• [WORKING DATA]

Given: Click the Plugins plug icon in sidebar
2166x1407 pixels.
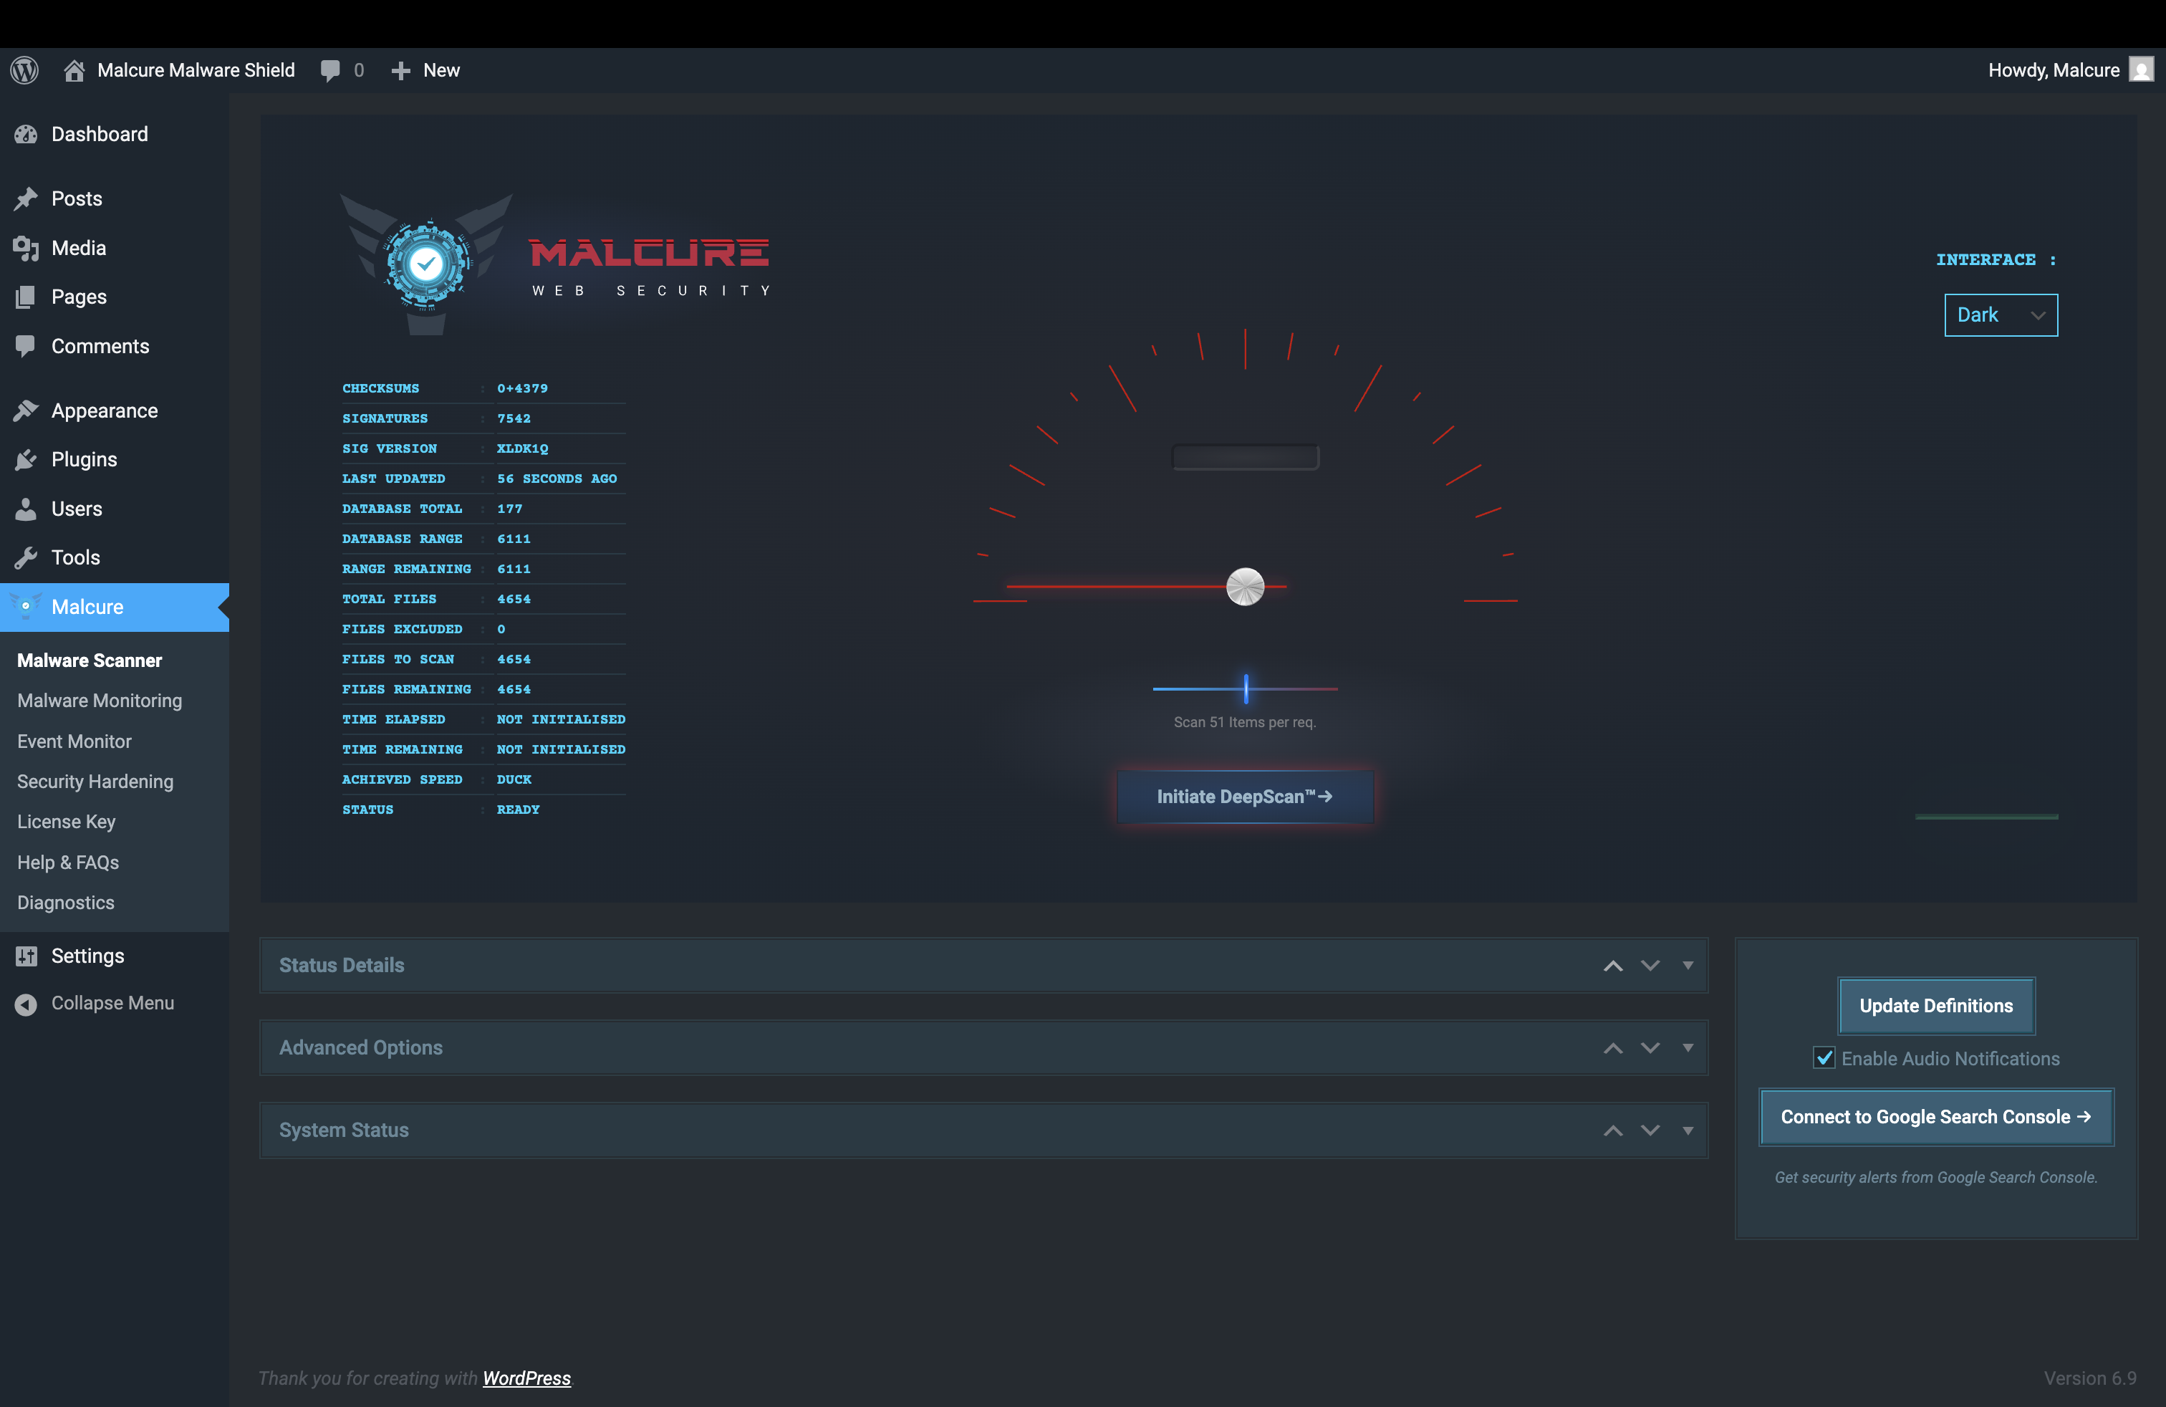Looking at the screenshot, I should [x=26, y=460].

==

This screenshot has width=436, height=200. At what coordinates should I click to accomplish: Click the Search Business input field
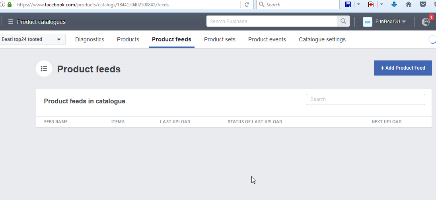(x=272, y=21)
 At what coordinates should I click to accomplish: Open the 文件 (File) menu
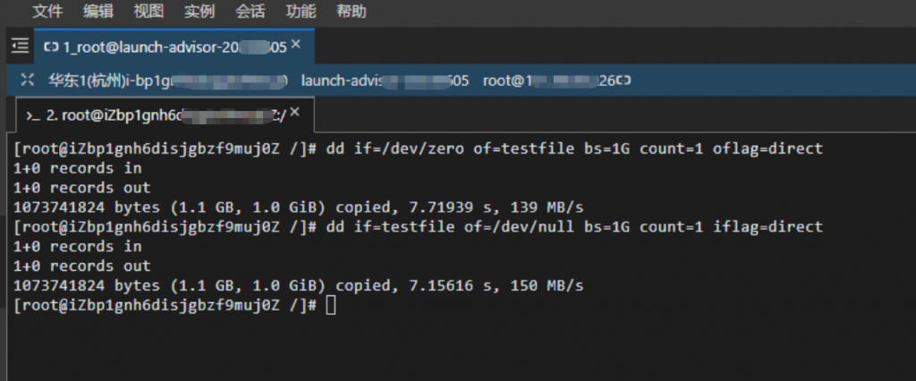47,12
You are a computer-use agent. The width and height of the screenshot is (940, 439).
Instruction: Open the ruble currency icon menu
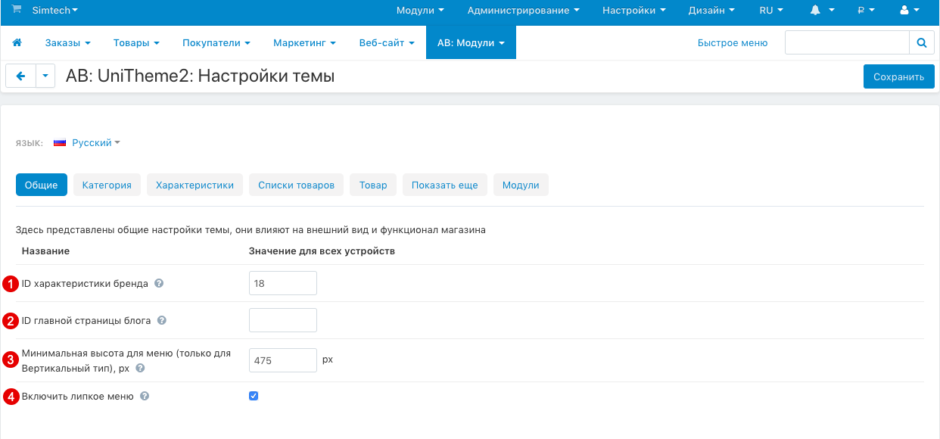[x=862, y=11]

• [OBJECTIVE]
Begin at the line that has "At what coordinates should I click to accomplish: Open" and stop after the line that has "[x=862, y=11]". Write those rows out again with "menu" renamed to "dropdown", keeping everything else unchanged and leaving out the pictures.

• [RESULT OF THE EXERCISE]
 At what coordinates should I click to accomplish: Open the 文件 (File) dropdown
47,12
You are a computer-use agent. The width and height of the screenshot is (940, 439).
Instruction: Open the ruble currency icon dropdown
[x=862, y=11]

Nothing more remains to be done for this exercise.